§ **Work order A**: In the sjd dictionary notes, how many lines does the command counting '_ENG' report?
§ **Work order B**: List every xml file name that appears in the sjd dictionary notes.
§ **Work order C**: Continue the sjd dictionary notes from the point where they stop.

§ **Source document**:
v_sjdrus.xml: to harden
v_sjdrus.xml: to become callous
v_sjdrus.xml: to make someone sincere
v_sjdrus.xml: to become sincere
v_sjdrus.xml: to move
v_sjdrus.xml: change a place
v_sjdrus.xml: to pass to a new place
}}}
!!!TODO
Unlike Trond's claim, no all sjd lemmata have an eng translation:
{{{
кэ̄ннц
ноготь
то̄лл
огонь
костер
место для костра
Total of
xml>grep -h '_ENG' *.xml | wc -l
49
Here is the list
xml>grep -n '_ENG' *.xml
xml>grep -n '_ENG' *.xml
n_sjdrus.xml:1579: ноготь_ENG
n_sjdrus.xml:1597: огонь_ENG
n_sjdrus.xml:2723: лосиха_ENG
n_sjdrus.xml:2933: важенка_ENG
n_sjdrus.xml:4608: pulp ляшки_ENG
n_sjdrus.xml:5525: оленята_ENG
n_sjdrus.xml:5586: олененок_ENG
n_sjdrus.xml:5724: морозец_ENG
n_sjdrus.xml:5739: морозец_ENG
n_sjdrus.xml:5754: морозец_ENG
n_sjdrus.xml:5812: сиг_ENG
n_sjdrus.xml:5826: кумжа_ENG
n_sjdrus.xml:6020: пинагор_ENG
n_sjdrus.xml:6049: каменки_ENG
n_sjdrus.xml:6050: мальки_ENG
n_sjdrus.xml:6065: сиг big_ENG
n_sjdrus.xml:6066: big сиг_ENG
n_sjdrus.xml:6122: хариус_ENG
n_sjdrus.xml:6136: хариус_ENG
n_sjdrus.xml:6377: smell варенной fishes_ENG
n_sjdrus.xml:6447: бражка_ENG
n_sjdrus.xml:6886: лопанье_ENG
n_sjdrus.xml:6914: лопанье_ENG
n_sjdrus.xml:7243: шамшура_ENG
n_sjdrus.xml:7300: zone part on female ярах_ENG
n_sjdrus.xml:7332: skin дублённая_ENG
n_sjdrus.xml:7361: позументная tape_ENG
n_sjdrus.xml:7390: valve on man's ярах_ENG
n_sjdrus.xml:9687: вежа_ENG
n_sjdrus.xml:10103: pure place in куваксе_ENG
n_sjdrus.xml:11309: круча mountains_ENG
n_sjdrus.xml:11617: озерко_ENG
n_sjdrus.xml:11737: корга_ENG
n_sjdrus.xml:12211: thickets ивника_ENG
n_sjdrus.xml:15740: сонорный a sound_ENG
n_sjdrus.xml:15754: deaf сонорный a sound_ENG
n_sjdrus.xml:15782: deaf сонорный a short nasal sound_ENG
n_sjdrus.xml:15796: deaf сонорный a long nasal sound_ENG
n_sjdrus.xml:15810: deaf сонорный языковый a short sound_ENG
n_sjdrus.xml:15824: deaf сонорный языковый a long sound_ENG
n_sjdrus.xml:16663: cuffs малицы_ENG
n_sjdrus.xml:16729: малица_ENG
pron_sjdrus.xml:124: which-nibud_ENG
v_sjdrus.xml:1525: тошнить_ENG
v_sjdrus.xml:1709: тошнить_ENG
v_sjdrus.xml:4584: small шинковать_ENG
v_sjdrus.xml:4805: tax to give_ENG
v_sjdrus.xml:4822: is subject to the supreme court_ENG
v_sjdrus.xml:4984: will hesitate for a time_ENG
}}}
!!!possible future todo
@Micha: a few observations:
* ё vs. е in Russian (e.g. вдвоём / вдвоем); perhaps we should consistently use ё in the xml, but include е (with spellrelax) for oahpa users?

§ **Given data**:
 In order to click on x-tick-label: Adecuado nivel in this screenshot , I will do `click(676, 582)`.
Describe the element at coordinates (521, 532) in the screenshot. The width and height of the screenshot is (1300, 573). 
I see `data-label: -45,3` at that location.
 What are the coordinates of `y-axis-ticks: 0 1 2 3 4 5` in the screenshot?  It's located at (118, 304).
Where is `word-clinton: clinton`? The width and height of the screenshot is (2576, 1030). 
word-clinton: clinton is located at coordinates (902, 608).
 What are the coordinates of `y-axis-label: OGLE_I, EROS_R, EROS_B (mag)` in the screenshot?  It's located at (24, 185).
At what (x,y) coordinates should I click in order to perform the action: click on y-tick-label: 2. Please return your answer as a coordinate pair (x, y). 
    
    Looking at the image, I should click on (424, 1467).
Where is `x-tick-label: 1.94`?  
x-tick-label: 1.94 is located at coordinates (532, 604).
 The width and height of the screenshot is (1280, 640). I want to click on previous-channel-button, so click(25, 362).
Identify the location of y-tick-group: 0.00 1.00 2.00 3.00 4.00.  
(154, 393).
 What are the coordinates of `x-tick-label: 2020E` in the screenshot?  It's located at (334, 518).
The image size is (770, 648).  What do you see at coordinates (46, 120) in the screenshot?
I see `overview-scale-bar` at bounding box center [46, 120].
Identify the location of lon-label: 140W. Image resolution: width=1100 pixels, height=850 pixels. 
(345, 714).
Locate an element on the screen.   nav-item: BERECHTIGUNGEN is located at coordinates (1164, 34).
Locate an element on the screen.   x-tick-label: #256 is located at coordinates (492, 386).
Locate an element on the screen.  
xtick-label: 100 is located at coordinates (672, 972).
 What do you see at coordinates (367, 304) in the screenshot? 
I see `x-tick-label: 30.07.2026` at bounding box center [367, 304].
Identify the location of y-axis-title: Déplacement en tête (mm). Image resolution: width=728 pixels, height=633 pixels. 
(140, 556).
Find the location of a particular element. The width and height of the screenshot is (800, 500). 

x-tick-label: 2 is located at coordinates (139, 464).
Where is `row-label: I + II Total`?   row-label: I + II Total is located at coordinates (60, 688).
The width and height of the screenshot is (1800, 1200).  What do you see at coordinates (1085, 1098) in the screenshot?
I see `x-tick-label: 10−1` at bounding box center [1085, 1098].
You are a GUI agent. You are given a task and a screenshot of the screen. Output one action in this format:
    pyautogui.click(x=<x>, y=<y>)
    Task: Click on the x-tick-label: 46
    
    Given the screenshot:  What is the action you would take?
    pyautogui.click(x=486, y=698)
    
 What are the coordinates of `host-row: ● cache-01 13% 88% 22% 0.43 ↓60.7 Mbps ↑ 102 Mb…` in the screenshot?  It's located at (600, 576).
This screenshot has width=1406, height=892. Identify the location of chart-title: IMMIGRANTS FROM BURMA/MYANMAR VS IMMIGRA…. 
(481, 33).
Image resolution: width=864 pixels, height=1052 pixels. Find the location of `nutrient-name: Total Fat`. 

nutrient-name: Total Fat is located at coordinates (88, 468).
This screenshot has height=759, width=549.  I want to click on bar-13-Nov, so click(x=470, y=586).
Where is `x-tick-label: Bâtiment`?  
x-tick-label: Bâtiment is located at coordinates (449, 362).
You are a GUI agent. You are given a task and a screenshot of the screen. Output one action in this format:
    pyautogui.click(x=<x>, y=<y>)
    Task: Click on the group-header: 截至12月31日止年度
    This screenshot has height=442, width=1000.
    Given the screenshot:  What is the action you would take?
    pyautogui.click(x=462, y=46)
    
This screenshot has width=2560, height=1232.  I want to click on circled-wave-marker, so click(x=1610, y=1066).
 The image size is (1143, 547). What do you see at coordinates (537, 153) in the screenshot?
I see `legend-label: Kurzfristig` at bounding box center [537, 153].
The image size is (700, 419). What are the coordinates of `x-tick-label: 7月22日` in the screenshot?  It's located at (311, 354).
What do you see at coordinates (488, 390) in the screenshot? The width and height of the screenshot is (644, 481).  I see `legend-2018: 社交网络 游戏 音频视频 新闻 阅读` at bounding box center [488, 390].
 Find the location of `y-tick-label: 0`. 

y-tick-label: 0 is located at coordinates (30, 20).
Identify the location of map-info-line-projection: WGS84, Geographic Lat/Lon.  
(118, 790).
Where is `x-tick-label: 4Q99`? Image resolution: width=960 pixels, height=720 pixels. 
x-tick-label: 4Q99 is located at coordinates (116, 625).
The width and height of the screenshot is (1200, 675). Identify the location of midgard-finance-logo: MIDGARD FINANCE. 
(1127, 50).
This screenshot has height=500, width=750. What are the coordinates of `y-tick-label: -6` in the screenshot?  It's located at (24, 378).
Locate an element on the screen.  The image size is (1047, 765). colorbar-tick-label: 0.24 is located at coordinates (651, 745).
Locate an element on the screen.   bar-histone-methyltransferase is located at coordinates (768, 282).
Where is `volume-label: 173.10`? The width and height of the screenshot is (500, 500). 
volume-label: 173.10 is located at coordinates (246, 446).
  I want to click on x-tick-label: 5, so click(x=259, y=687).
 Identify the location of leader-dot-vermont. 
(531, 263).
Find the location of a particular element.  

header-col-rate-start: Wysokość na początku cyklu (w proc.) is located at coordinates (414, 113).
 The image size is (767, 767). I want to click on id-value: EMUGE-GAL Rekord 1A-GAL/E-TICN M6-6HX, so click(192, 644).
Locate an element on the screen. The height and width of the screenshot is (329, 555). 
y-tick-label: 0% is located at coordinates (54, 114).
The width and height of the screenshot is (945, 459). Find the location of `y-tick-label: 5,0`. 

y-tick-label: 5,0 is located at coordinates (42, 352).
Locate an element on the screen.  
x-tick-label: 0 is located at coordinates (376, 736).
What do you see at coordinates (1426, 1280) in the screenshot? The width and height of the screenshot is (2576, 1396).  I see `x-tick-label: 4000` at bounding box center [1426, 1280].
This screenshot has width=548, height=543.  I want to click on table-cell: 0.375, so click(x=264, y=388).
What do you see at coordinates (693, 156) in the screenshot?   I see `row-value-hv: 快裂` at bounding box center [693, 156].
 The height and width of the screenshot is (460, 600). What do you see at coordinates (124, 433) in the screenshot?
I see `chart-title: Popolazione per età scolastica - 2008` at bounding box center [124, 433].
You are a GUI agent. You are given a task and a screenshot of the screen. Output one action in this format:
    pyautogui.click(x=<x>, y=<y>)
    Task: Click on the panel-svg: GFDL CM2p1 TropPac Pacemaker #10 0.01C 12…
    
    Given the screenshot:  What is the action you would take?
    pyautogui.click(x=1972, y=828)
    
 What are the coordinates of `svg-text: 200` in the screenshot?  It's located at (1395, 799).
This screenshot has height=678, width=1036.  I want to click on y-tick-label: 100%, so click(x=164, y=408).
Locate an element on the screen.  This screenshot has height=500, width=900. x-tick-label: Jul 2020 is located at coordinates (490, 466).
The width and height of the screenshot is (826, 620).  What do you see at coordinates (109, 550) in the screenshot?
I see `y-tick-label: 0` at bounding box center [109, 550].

§ **Task answer A**: 49

§ **Task answer B**: v_sjdrus.xml, n_sjdrus.xml, pron_sjdrus.xml

§ **Task answer C**:
* the semantics should be checked (does the other oahpas use predefined sets of values?), e.g. why is э̄ххт тоа̄фант one thousand
"HUMAN", or why is кутӭ-кутӭ two each
"HUMAN" and "FOOD"? It could be anything: "cars", "reindeer", "xml databases", etc.
* common (uni)coding issues (perhaps we can apply a script to future incoming data):
** Latin letters in Cyrillic: a --> а, o --> о, etc. (even in Russian text)
** Precomposed vs. combining diaeresis: ё --> ё, ӓ --> ӓ, ӭ --> ӭ
** Precomposed vs. combining macron: ӣ --> ӣ, ӯ --> ӯ
* several multi word lemmata, like э̄ххт чӯдтҍ or югкеналла лыдцант or пя̄лла ӣнсэй оанҍхэсь нюннҍ тӣххт (especially the latter two are definitely not lemmas, but paraphrases)
** there are even entries with multiword expressions both as lemmas and translations, like:
{{{
ко̄ппче соа̄йметҍ
собирать сетки
to collect grids
}}}
Can we use these for a vocabulary trainer?
* English verbs with(out) "to"? (e.g. undress
vs. to dress
)
* free word order in Russian NP? (e.g. хвост короткий
and короткий хвост
)
* attr. vs. pred. adjectives (in sjd and rus!)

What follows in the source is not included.